Bol. Soc. Chil. Quím. v.45 n.2 Concepción jun. 2000 




1Departamento de Química, Facultad de Ciencias Físicas y Matemáticas,
Universidad de Chile, Casilla 2777, Santiago, Chile.
2 Departamento de Química. Facultad de Ciencias, Universidad de Chile,
Casilla 653, Santiago, Chile.
3 Instituto de Ciencia y Tecnología de Polímeros, Juan de la Cierva 3,
28006-Madrid, España
(Received: December 02, 1999 - Accepted: March 03, 2000)

In memoriam of Doctor Guido S. Canessa C.


En esta comunicación presentamos un estudio sobre los efectos de tratamientos térmicos sobre la microdureza en películas de quitosano.
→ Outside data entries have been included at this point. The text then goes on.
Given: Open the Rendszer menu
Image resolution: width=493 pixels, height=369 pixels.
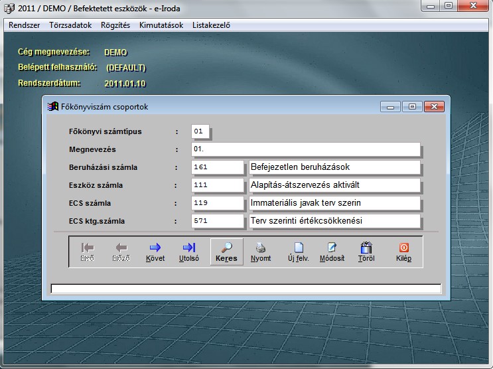Looking at the screenshot, I should [x=25, y=25].
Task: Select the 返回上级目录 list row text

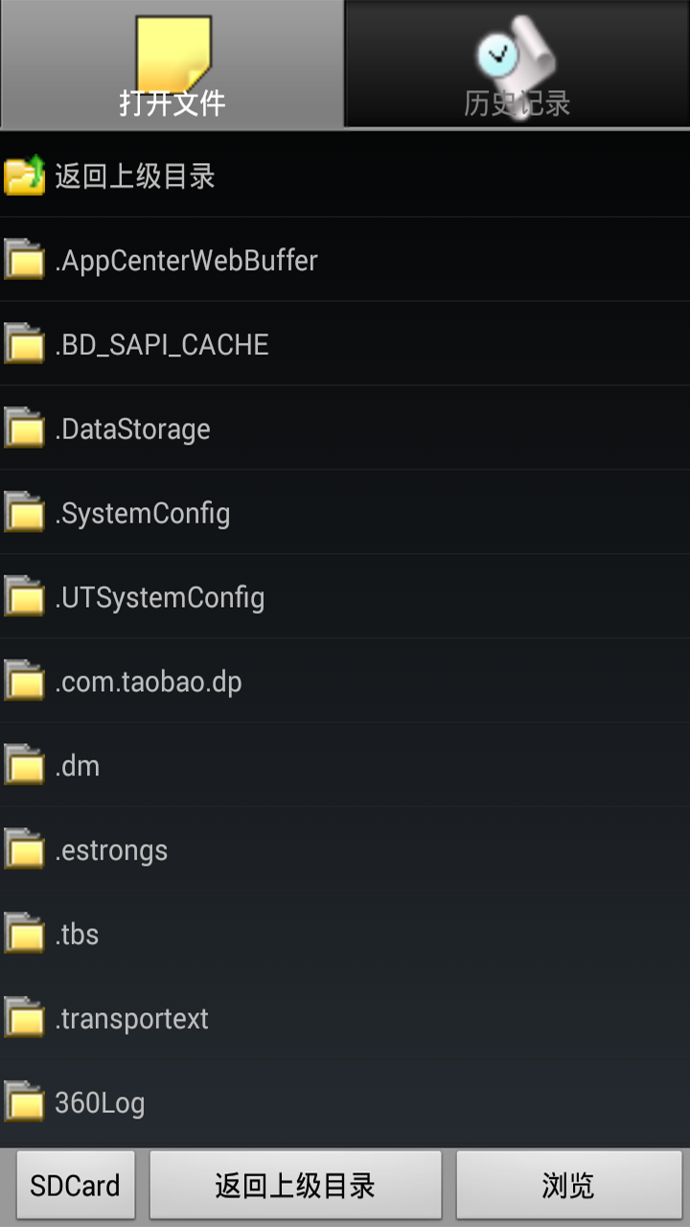Action: [x=135, y=176]
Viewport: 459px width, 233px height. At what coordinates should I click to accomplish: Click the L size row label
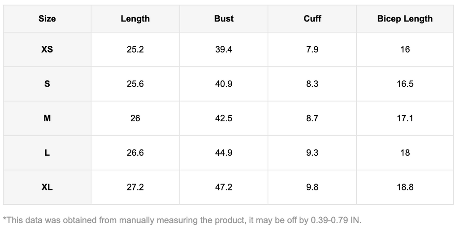(47, 153)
Se utilizaron dos tipos de Quitosano, de diferentes pesos moleculares pero con similar grado de acetilación. Se encontró que la dureza de las películas preparadas con ambos tipos de quitosano es similar, alrededor de 190 mPa, lo que sugiere que esta propiedad no depende del peso molecular en un amplio rango. Los valores de microdureza aumentan notablemente con un calentamiento moderado (60° C) alcanzando valores constantes de aproximadamente 450 mPa tras 60 minutos a esa temperatura. Esto se atribuye a la pérdida de agua y a la formación de nuevos enlaces intermoleculares que consolidan una red más compacta. El aumento de dureza está acompañada por un aumento en la fragilidad de las películas.
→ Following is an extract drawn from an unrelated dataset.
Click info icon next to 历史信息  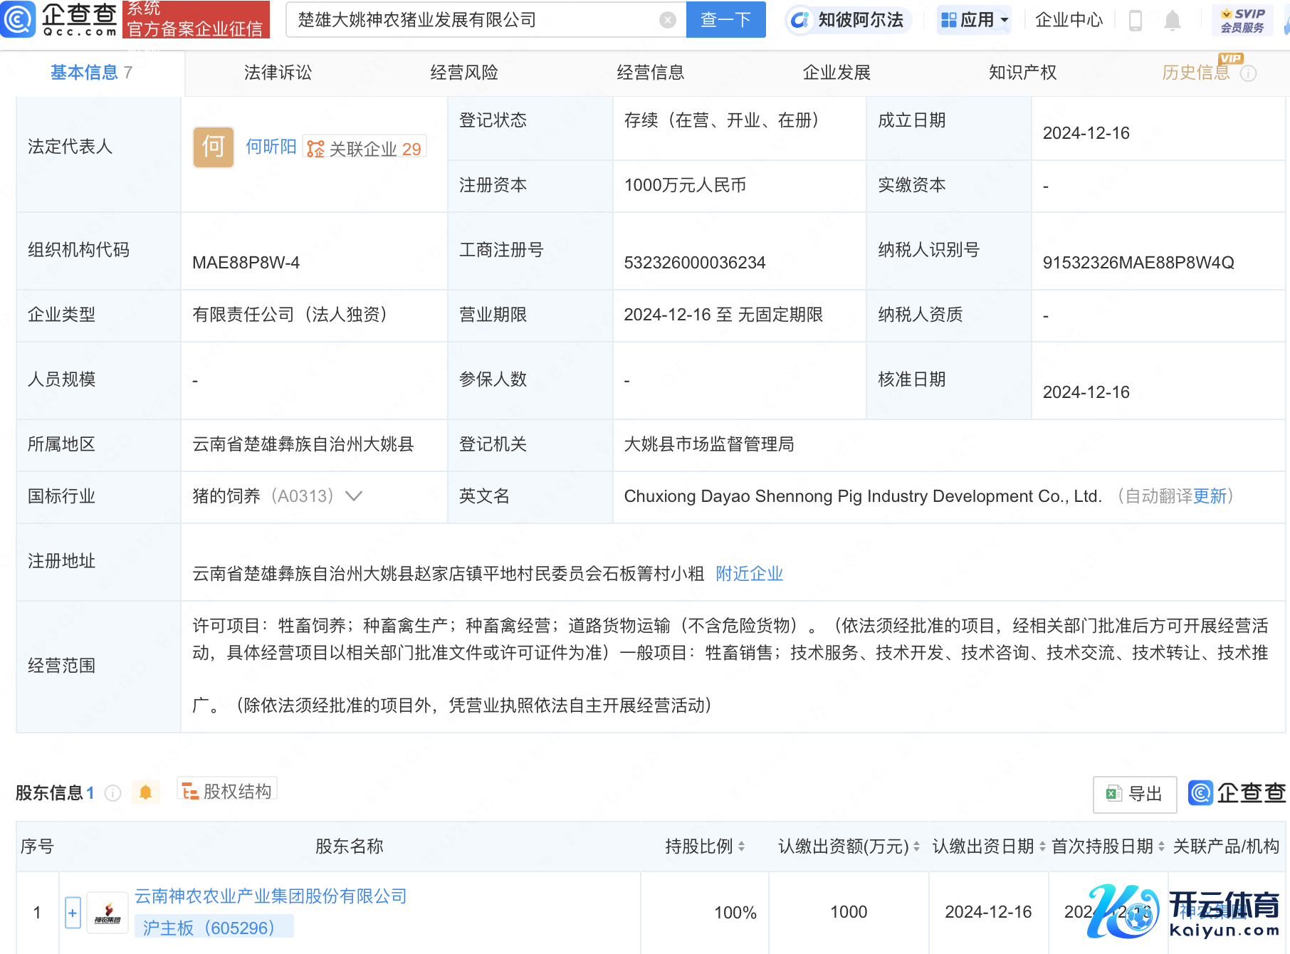pyautogui.click(x=1249, y=73)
PALABRAS CLAVES: Microdureza, quitosano, películas.


In this communication we present the results obtained from a study on the effect of thermal treatments of chitosan films with different molecular weights, but with a similar acetilation degree, carried out by microhardness. It was found that the hardness of films prepared from both type of chitosan is similar, of approximately 190 mPa. This suggest that this property is almost independent from the molecular weight in a wide range. The hardness increases notably with a moderate heating (60° C) reaching a constant value of about 450 Mpa after 60 minutes at this temperature. This is attributed to the loss of water and the formation of new intermacromolecular bonds leading to a more compact network. The increase of hardness is accompanied by an increase in the fragility of the films.

KEY WORDS: Chitosan, films, microhardness.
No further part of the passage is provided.